In the other ear, Mama is on the phone, searching nutrition labels for high protein, high calorie foods to stem Grandpa’s weight loss.My mind searches for anything to thread these competing conversations across electronics, but I come up empty.
Having worked in small firms, I’ve always been the young guy. Even that time I went corporate, I ended up being the junior staff member on a major project.
That’s fine. I learn more from the experienced folks.
So it was a bit odd turning Owner and suddenly becoming an old guy. In the few cases where I’m younger, it was by a year or two, not decades.

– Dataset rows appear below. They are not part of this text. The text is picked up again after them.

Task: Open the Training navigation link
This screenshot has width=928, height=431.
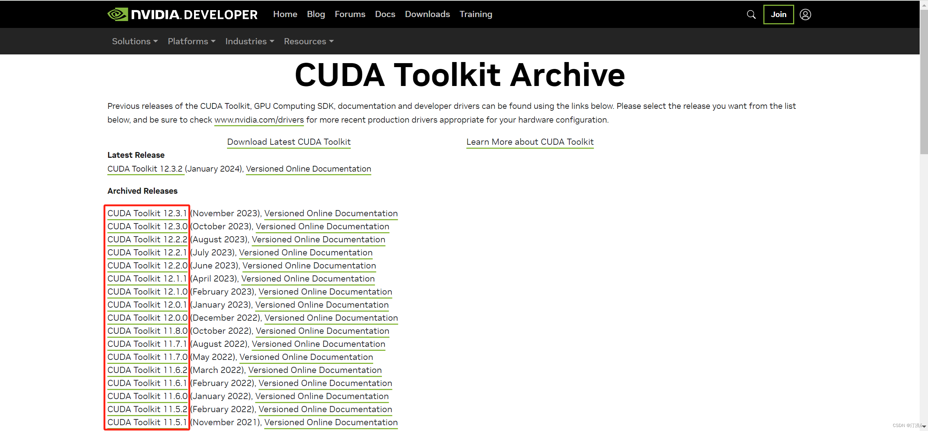Action: [476, 14]
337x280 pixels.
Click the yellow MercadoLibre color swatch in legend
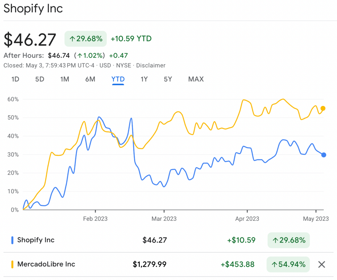tap(12, 264)
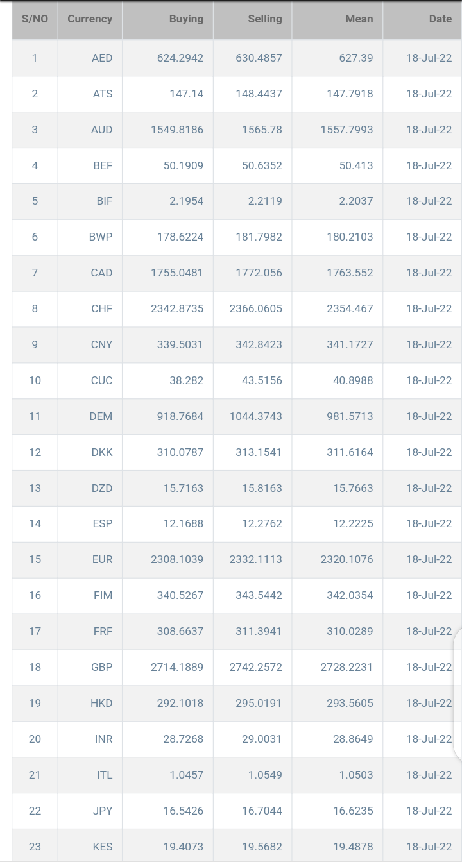Click the serial number 10 cell
Screen dimensions: 462x862
(35, 380)
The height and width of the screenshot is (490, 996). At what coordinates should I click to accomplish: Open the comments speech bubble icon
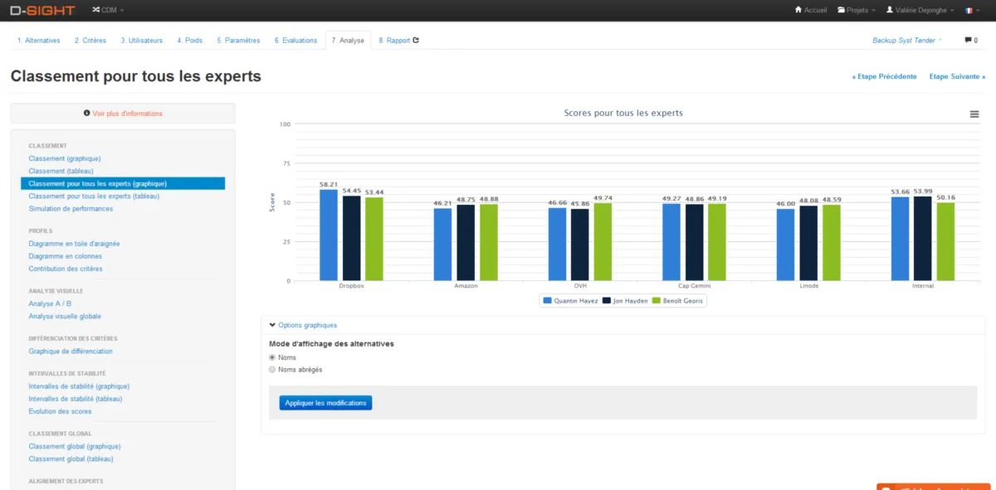967,40
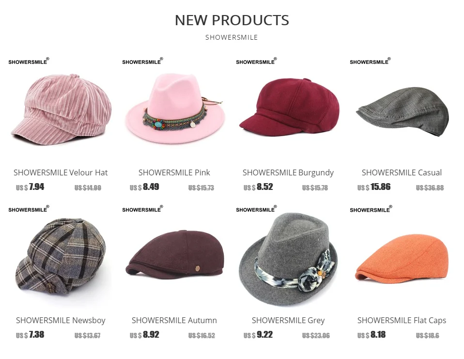Screen dimensions: 464x359
Task: Click the US $15.86 price
Action: (x=374, y=187)
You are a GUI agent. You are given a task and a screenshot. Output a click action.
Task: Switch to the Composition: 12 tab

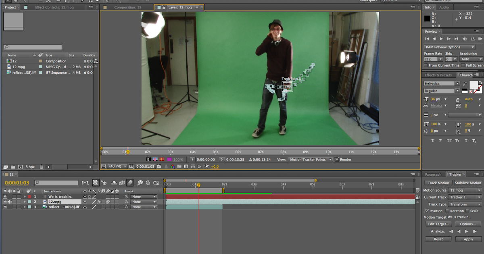[x=127, y=7]
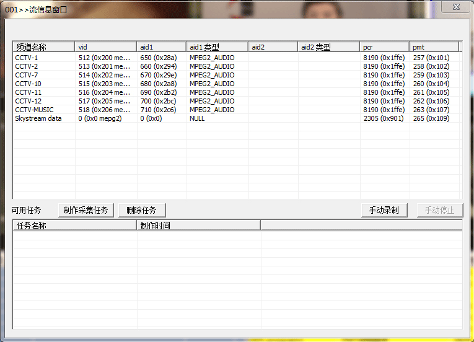
Task: Sort by the pcr column header
Action: pos(384,47)
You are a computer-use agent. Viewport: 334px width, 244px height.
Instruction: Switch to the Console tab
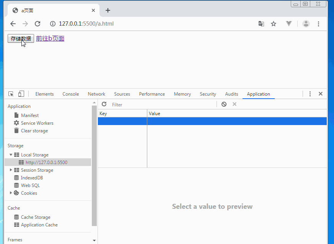[70, 94]
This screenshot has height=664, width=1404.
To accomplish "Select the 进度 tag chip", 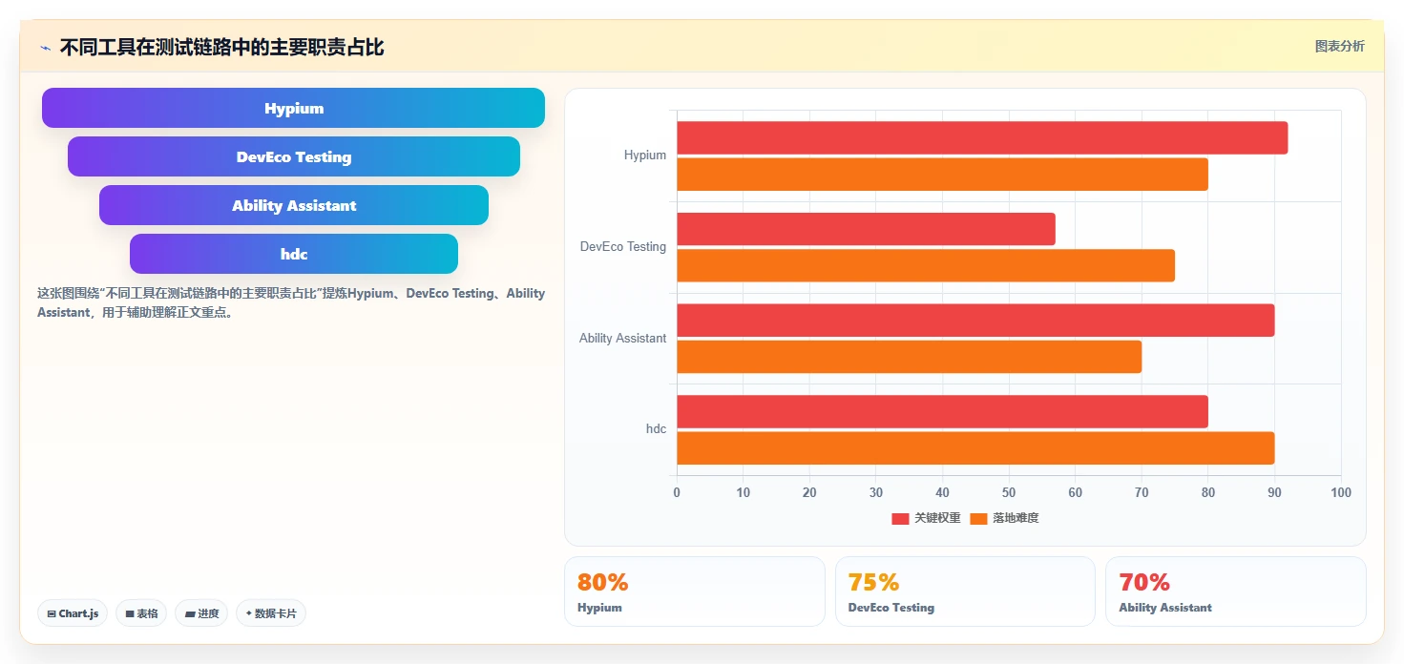I will 201,613.
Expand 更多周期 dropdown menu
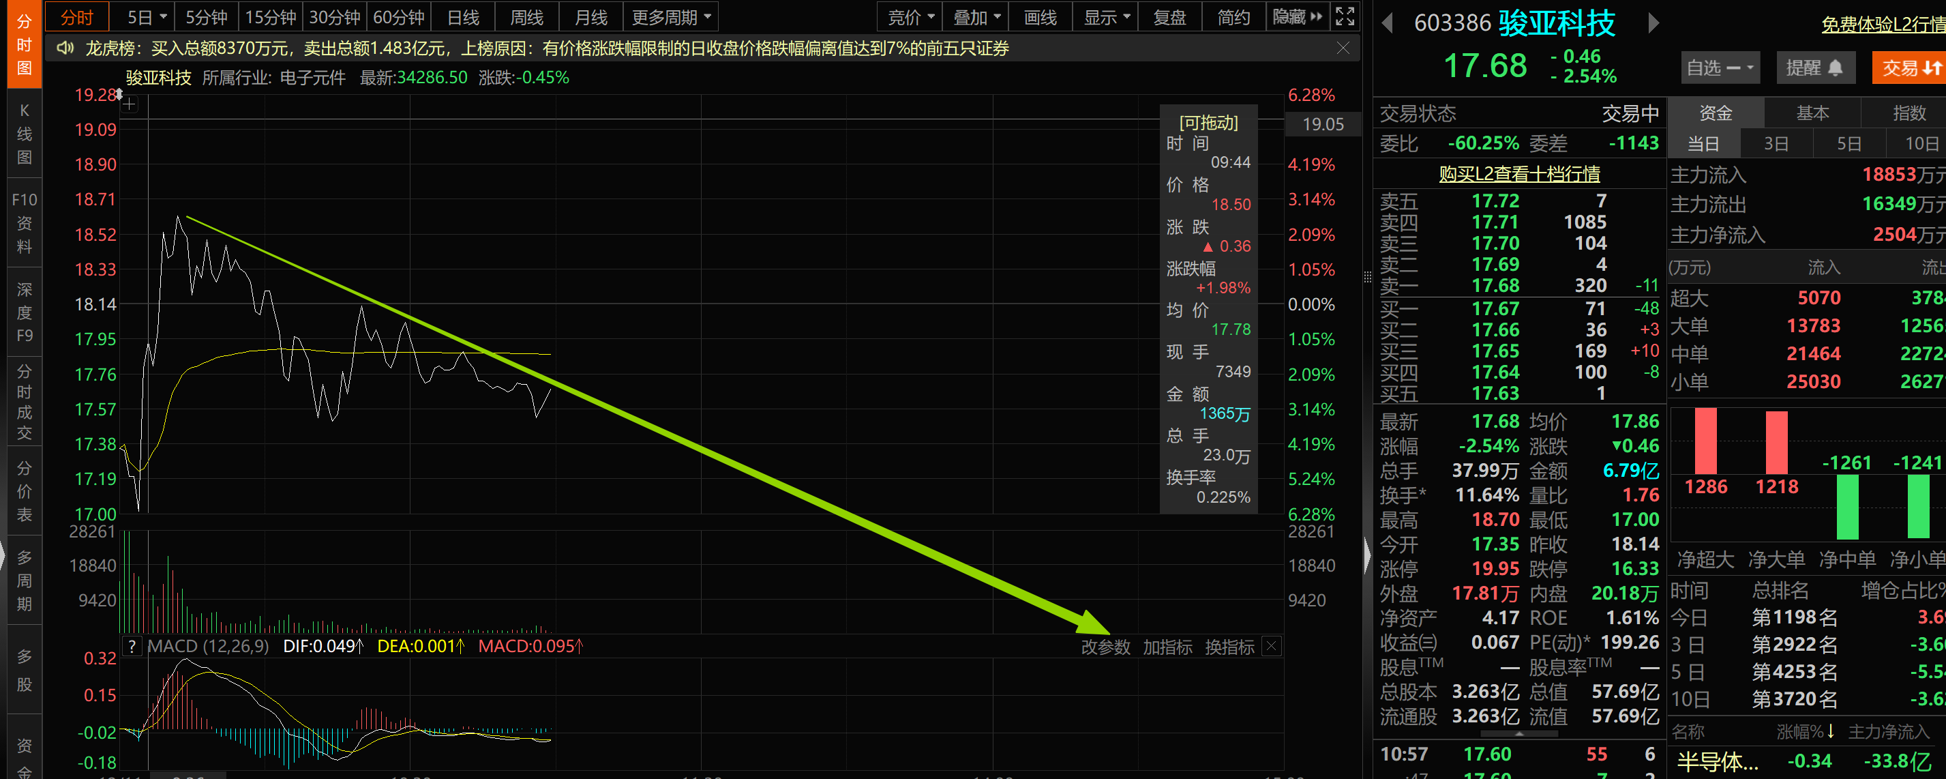Screen dimensions: 1946x779 point(671,17)
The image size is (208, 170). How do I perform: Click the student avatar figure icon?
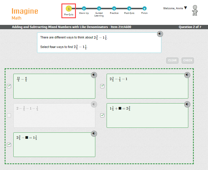coord(195,10)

Middle age is odd. They say architects don’t blossom till they are fifty. That was forever away, now just three years out.
I’ve gone through the stereotypical “now what” moment, but I’m also comfortably confident in my skills. There’s still plenty to explore, but I have much to share with the next generation.
Maybe this OPM letter was a my way to share some notes along this journey.
~
Some Links
Over the past few years I’ve fallen hard for calligraphy. It’s why this letter took a long hiatus. You can graph with the most simple of materials, but here are some things that stand out.
The Pilot Parallel was my introduction to calligraphy. As a lefty, I had long thought it impossible, but once I got my hands on one of these pens, I just had to try (with the help of YouTube). It’s an inexpensive pen with none of the hassle of dip pens. If you’re not sure what size to get, go big with the 6.0mm.
What to graph on? Anything will do, but normal printer paper will bleed, as will binder paper. The best value I found was acid-free sulfite paper from Blicks, which is usable on both sides.
If you get deeper into the hobby, then splurge with the Brody Neuenschwander Handwritmic Ruling pen. I also enjoy the Dreaming Dogs ruling pens (especially for alternative shapes), but the Handwritmic has the best build quality with a nib that can handle a variety of scripts.
LED light tables are super cheap now. Mine is just a non-name brand from Amazon. Print out guidelines on paper and now you won’t have to rule your sheets all the time.
And finally books, books and more books.
Any edition of the Speedball Textbook is a good start (I’ve got 12, 16, and 20-25).
I’m fond of Arthur Baker’s Foundational Calligraphy Manual because he elucidates a technique of twisting the nib, which feels really weird until it’s natural. At this point I’ve picked up all of his books.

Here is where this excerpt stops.